难治性癫痫发病机制复杂，与其相关的离子通道异常正成为热点。本研究尝试应用构建合成的TD-PF主动靶向聚合物胶束作为载体，将前期发现表达下调的KCNJ4基因靶向转染至模型大鼠脑内致痫灶，通过体内外实验观察干预前后目标基因表达及大鼠行为学、脑电生理与细胞兴奋性及钾通道电导变化，结合siRNA干扰技术激发KCNJ4降解进行对比实验，可望揭示内向整流钾通道KCNJ4基因及其编码的Kir2.3亚单位表达和功能异常可能是痫样放电循环产生的关键分子与生理学基础；同时验证通路下游Cavelion1分子在协助Kir2.3发挥内向整流效应、驱动钾离子内移时的共轭调节作用。如能明确Kir2.3与难治性癫痫发生间的相关性以及Kir2.3/ Cavelion1共轭分子间的协同效应，则可能为完整理解难治性癫痫的内向整流相关机制、进一步将KCNJ4及Kir2.3作为抗癫痫药物的新型理想作用位点，提供实验基础与理论依据。

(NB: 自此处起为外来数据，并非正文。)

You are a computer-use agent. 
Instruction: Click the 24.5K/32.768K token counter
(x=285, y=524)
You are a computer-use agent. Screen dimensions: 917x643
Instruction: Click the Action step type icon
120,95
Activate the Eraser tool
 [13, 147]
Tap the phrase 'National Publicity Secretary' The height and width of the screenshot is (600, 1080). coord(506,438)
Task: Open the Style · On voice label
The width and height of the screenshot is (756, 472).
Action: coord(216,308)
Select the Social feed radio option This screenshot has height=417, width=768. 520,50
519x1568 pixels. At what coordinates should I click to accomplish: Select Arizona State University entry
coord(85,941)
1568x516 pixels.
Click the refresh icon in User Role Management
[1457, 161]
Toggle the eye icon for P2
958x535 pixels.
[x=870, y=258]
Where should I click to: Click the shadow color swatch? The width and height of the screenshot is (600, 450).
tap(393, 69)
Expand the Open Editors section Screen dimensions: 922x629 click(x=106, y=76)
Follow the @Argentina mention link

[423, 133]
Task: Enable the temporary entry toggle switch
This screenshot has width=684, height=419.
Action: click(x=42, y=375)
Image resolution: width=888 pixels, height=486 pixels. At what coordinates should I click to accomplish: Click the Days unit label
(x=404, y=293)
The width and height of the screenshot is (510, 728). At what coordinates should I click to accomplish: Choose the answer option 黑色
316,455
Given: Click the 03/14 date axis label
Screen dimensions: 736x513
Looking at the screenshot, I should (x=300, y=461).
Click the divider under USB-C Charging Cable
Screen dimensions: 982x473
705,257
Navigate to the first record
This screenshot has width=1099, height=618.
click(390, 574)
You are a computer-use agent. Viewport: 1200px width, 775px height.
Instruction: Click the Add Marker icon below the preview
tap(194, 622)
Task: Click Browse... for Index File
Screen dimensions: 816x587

难治性癫痫的发病机制复杂，治疗效果欠佳；与其相关的离子通道异常正成为热点。本研究尝试对合成的TD-PF胶束进行改良，将前期发现表达下调的KCNJ4基因靶向至致痫灶，同时结合其他方法、如选择特异性针对Kir2.3的过表达质粒与抑制性质粒转染海马神经元，以及能够特异性开放Kir2.3通道的开放剂Tenidap通过体内外实验观察干预前后目标基因、蛋白表达变化及小鼠行为学、脑电生理，细胞兴奋性与通道电流变化；同时验证下游共轭分子Caveolin-1表达变化趋势。.实验结果如下：第一部分研究完成对原始TD-PF载药胶束的验证、同时改良该胶束用于包载基因片段的材料学特性，构建适合包载KCNJ4mRNA的PAMAM-PEG-Angiopep2呈递体系，成功摸索PAMAM-PEG-Angiopep2/KCNJ4复合物转染原代海马神经元的最优条件；检测上述复合物转染原代海马神经元后Kir2.3的表达；同时观察其作为KCNJ4传输载体在颞叶癫痫慢性期小鼠体内的生物分布情况；证实具有较好的包载效果。第二部分研究分离培养大鼠原代海马神经元，构建环噻唑诱导的细胞癫痫模型，使用Kir2.3转染过表达质粒或特异性开放剂分别上调Kir2.3通道的表达及功能，结果表明Kir2.3通道蛋白激活能够显著抑制海马神经元痫样放电、并对模型小鼠痫性发作及脑电活动具有抑制效果；同时发现其在急性期兴奋活动增强及慢性期病理改变形成的过程中具有神经保护作用。第三部分研究，检测PAMAM-PEG-Angiopep2转染后Kir2.3蛋白表达，进一步验证该质粒作为KCNJ4传输载体在小鼠体内的转染情况，发现右侧海马区域Kir2.3蛋白的表达显著增高；另外还成功检测到致痫模型中KCNJ4与下游共轭分子Caveolin-1的蛋白表达水平均低于对照组，证明两者具有共表达趋势。 . 上述结果均证实内向整流钾通道在难治性癫痫发病机制中具有相关性，提示Kir2.3通道可以作为未来潜在AEDS药物的新型开发靶点。